# The inverse of Laplace operator

Let $\Delta$ denote the Laplace operator in $\mathbb R^2$, and let $u_1$ and $u_2$ be two orthogonal eigenfunction of $-\Delta$, i.e., $-\Delta u_1=\alpha_1 u_1$ and $-\Delta u_2=\alpha_2 u_2$, where $\alpha_1$ and $\alpha_2$ are the corresponding eigenvalue. I am wondering do we have $$\Delta^{-1}(u_1+u_2)=\Delta^{-1}u_1+\Delta^{-1}u_2\tag 1$$ and if yes, how we proof it?

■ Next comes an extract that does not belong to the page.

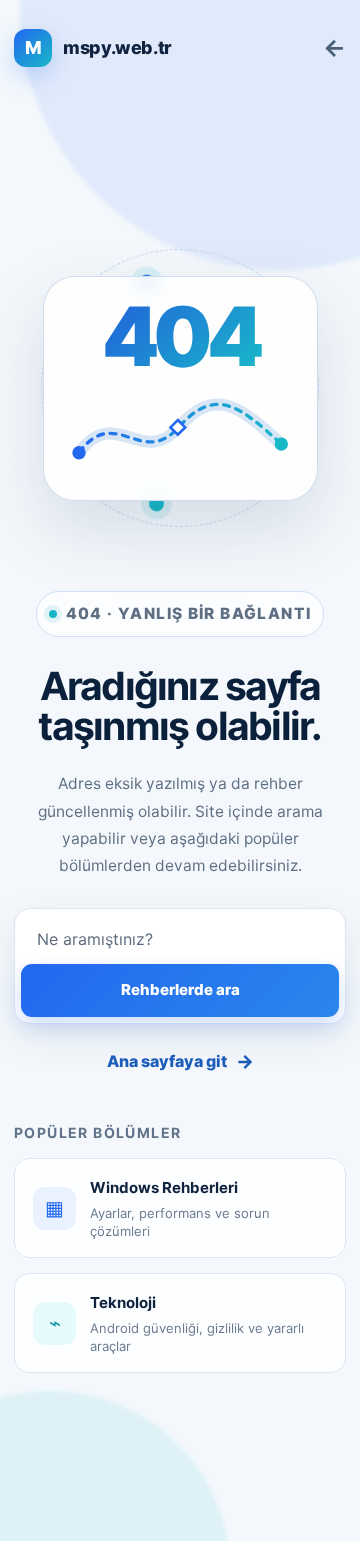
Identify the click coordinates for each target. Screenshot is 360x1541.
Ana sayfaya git (180, 1061)
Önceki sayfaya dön (334, 48)
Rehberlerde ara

I know $(1)$ does not hold for general function, but I think it might work for orthogonal functions... PS: by orthogonal I mean $$\int u_1 u_2dx=0.$$ PPS: by $\Delta^{-1}$ I mean the inverse of Laplace operator, i.e., $\Delta^{-1}\Delta=I$

• The inverse operator is linear. If $\Delta \phi =u$, then $u=\int G\phi dS$ where $G$ is the Green's function. Aug 18, 2016 at 15:19
• @Dr.MV Any reference? Aug 18, 2016 at 15:21
• The inverse is not unique unless you specify more condition. For example $\Delta^{-1}(u_1 + u_2) = \Delta^{-1}u_1 + \Delta^{-1}u_2 + u_3$ is also a valid inverse where $u_3$ is any function satisifying $\Delta u_3 = 0$. Aug 18, 2016 at 15:36
• @Kibble Sure of course. I will define the boundary condition so that it will be clear. Aug 18, 2016 at 15:40

Note that if we have $\Delta \phi(x,y)=u(x,y)$, then
$$\phi(x,y)=\int_{\mathbb{R}^2} u(x',y')G(x,y|x',y')\,dx'\,dy' \tag 1$$
where $G(x,y|x',y')=\frac{1}{2\pi}\log\left(\sqrt{(x-x')^2+(y-y')^2}\right)$ is the "free-space" Green (or Green's) Function (SEE HERE).
Therefore, the inverse operator of the Laplacian is a linear operator and we assert that $\Delta^{-1}(u_1+u_2)=\Delta^{-1}(u_1)+\Delta^{-1}(u_2)$.